The Schengen short-stay visa

visa schengen
visa schengen
Students, Researcher

The Schengen short-stay visa lets you enter and remain in a country in the Schengen area for a maximum period of 90 days. Depending on your nationality or your situation, you may not need it.

What does the Schengen short-stay visa allow?

The Schengen short-stay visa (visa Schengen court séjour) lets you enter and remain in a country in the Schengen area for a maximum period of 90 days. It may apply to an uninterrupted stay of 90 days or several stays with a cumulative length of 90 days. As with tourism and business, taking a short training programme, doing an internship, working after obtaining a temporary work permit are valid reasons for being granted a Schengen short-stay visa.

The Schengen single entrance short-stay visa (visa Schengen court séjour à une seule entrée) is only valid for one trip. If it allows two or more entrances, it is a travel visa which is valid for six months to five years. It authorises one or more successive stays that must not exceed 90 days total over a maximum period of 180 days.

No formalities are required, either on arrival or on departure. After the 90 days, you must leave the Schengen area.

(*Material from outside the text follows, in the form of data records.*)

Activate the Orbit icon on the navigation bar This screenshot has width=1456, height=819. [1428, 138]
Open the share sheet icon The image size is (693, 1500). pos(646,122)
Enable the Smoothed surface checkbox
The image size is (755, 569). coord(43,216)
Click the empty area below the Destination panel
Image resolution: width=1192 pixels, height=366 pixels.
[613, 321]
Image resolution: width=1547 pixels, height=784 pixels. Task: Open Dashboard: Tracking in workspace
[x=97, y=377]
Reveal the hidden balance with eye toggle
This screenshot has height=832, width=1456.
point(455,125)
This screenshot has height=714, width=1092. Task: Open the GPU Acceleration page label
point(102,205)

The Schengen short-stay visa is renewable, but you will have to wait six months to submit a new request.

Unlike a long-stay visa, it does not authorise you to live in France.

Who does the Schengen short-stay visa apply to?

Nationals of many countries are not required to have a Schengen short-stay visa to enter and stay in a country in the Schengen area to a maximum of 90 days, meaning:

  • citizens of the European Union, the European Economic Area and Switzerland;
  • nationals from the following countries, regardless of the reason for the stay: Albania*, Andorra, Antigua and Barbuda, Argentina, Macedonia, Bahamas, Barbados, BosniaHerzegovina*, Brunei, Canada, Chile, Colombia, Costa Rica, Dominica, El Salvador, United Arab Emirates, Grenada, Guatemala, Honduras, Israel, Malaysia, Mauritius, Monaco, Montenegro*, Nicaragua, New Zealand, Palau, Panama, Paraguay, Peru, Saint Kitts and Nevis, San Marino, Saint Vincent and the Grenadines, Saint-Lucia, Samoa, Serbia*, Seychelles, Taiwan (with a passport bearing the number of the identity card), East Timor, Tonga, Trinidad and Tobago, Uruguay, Vanuatu and Vatican;
    (* holders of biometric passports only)
  • nationals from the following countries, on condition they have a work permit if they are doing a paid activity: Australia, Brazil, South Korea, United States, Japan, Mexico, Singapore and Venezuela;
  • holders of passports from the special Chinese administrative regions: Hong Kong and Macao;
  • holders of a current residency permit in France;
  • holders of a residency permit granted by a State applying the Schengen agreement;
  • holders of a longstay visa granted by another state in the Schengen area;
  • holders of certain travel permits granted by an EU member state (residency permit stating "EU family member" or "Longterm EC resident");
  • holders of “British Nationals Overseas", "British Overseas Territories Citizens", "British Protected Persons" or "British Subjects" passports;
  • holders of a special card granted by the Ministry of Foreign Affairs to personnel from a diplomatic and consular mission.

If you do not fall in any of these categories, you must obtain a Schengen short-stay visa to enter and stay in France. Contact the French consular authorities or those of another country in the Schengen area to submit your request.